Go to the line below containing "Retinol 0.5% in Squalane (186, 2288)" and print exactly from there through the line containing "The Chemistry Brand (114, 15)", both included. Print nothing else.

══════════════════════════════

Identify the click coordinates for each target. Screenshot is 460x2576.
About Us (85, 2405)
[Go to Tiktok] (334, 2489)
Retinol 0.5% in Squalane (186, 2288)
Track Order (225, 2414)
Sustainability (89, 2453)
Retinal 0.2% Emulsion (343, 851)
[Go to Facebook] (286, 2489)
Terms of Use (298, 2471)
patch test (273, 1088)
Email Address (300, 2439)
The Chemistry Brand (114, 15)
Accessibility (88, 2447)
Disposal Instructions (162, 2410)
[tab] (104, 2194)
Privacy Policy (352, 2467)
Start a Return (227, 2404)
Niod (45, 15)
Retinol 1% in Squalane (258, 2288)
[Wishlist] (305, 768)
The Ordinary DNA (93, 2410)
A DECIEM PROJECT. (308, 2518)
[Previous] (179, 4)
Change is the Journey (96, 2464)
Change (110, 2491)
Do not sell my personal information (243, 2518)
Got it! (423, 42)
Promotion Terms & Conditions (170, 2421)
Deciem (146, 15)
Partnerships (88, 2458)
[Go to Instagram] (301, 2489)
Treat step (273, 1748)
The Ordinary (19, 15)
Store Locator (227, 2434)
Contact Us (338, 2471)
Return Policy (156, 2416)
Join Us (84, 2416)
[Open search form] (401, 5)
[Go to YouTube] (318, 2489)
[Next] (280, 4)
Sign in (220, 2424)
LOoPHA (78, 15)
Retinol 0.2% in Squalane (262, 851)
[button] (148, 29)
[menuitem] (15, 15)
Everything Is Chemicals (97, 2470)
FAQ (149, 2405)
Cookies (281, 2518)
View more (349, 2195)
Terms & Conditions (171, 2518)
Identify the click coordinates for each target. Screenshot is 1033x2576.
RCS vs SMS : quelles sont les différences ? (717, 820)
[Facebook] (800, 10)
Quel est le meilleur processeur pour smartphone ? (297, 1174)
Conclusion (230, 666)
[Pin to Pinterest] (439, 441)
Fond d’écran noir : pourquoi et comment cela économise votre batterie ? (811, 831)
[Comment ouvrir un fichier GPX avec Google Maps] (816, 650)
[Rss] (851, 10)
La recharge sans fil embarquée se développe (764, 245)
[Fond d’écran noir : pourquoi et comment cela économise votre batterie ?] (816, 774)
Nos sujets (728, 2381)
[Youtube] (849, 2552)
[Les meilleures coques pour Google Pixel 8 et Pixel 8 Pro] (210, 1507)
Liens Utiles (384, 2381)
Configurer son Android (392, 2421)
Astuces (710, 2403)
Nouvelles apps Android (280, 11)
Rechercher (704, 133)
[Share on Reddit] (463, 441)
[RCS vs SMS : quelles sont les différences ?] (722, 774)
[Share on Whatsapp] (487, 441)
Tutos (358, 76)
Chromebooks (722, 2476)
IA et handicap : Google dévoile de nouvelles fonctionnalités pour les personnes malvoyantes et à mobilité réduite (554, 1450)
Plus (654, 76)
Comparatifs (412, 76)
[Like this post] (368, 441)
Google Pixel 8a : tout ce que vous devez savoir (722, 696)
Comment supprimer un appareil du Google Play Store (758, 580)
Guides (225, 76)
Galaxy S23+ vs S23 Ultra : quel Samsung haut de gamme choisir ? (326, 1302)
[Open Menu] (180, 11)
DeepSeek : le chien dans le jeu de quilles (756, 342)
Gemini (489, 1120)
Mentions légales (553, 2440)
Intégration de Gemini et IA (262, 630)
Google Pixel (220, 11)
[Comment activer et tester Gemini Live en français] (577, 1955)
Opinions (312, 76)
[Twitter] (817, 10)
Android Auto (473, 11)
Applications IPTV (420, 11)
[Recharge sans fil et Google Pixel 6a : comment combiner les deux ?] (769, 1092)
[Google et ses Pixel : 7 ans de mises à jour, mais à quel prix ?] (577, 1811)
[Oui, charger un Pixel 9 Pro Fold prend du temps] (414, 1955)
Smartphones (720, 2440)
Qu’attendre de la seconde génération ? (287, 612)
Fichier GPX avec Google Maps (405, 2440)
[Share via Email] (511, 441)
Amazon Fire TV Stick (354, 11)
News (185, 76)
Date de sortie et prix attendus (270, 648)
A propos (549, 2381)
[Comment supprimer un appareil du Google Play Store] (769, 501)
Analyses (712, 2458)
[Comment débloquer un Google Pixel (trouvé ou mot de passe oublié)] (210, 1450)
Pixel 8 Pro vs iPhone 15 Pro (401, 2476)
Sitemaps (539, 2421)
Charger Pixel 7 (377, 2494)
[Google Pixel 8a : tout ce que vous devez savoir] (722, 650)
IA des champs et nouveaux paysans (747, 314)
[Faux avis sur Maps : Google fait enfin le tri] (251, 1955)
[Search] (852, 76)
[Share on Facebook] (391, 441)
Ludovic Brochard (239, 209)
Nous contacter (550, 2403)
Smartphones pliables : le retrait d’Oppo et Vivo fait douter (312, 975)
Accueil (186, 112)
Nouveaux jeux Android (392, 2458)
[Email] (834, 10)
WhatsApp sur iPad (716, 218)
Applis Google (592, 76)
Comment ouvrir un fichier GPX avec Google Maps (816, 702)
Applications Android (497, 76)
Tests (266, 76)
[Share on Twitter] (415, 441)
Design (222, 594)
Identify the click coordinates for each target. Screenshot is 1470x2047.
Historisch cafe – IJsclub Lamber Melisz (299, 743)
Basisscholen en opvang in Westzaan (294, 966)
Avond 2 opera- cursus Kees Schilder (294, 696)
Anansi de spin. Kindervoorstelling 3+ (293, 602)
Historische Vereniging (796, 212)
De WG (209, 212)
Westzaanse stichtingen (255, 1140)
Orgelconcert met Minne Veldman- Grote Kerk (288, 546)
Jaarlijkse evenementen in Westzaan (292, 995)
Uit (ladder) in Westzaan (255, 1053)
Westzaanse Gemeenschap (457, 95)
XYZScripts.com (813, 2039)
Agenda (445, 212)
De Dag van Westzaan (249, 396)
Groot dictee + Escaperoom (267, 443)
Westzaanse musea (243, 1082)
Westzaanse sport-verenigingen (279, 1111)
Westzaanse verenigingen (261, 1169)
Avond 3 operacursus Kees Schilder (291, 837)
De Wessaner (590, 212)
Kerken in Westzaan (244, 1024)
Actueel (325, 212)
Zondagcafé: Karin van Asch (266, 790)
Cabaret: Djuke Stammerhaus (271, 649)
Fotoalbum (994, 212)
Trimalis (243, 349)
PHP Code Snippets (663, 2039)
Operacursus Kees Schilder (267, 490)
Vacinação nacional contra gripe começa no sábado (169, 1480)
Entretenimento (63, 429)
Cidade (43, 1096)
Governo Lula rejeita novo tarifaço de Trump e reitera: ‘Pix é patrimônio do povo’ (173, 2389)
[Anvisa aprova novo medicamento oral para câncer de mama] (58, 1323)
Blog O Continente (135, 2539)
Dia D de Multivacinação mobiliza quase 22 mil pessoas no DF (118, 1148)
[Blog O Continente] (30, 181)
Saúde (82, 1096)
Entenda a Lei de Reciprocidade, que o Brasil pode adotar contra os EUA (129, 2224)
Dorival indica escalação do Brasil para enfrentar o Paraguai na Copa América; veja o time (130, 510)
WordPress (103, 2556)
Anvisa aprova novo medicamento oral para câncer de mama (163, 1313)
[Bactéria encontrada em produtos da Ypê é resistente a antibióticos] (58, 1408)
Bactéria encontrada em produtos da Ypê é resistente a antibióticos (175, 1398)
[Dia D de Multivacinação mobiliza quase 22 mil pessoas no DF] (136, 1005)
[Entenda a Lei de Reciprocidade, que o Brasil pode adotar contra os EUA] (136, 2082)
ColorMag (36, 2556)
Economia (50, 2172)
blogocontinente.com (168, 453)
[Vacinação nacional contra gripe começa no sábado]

══════════════════════════════

- Response box:
Retinol 0.5% in Squalane (186, 2288)
Track Order (225, 2414)
Sustainability (89, 2453)
Retinal 0.2% Emulsion (343, 851)
[Go to Facebook] (286, 2489)
Terms of Use (298, 2471)
patch test (273, 1088)
Email Address (300, 2439)
The Chemistry Brand (114, 15)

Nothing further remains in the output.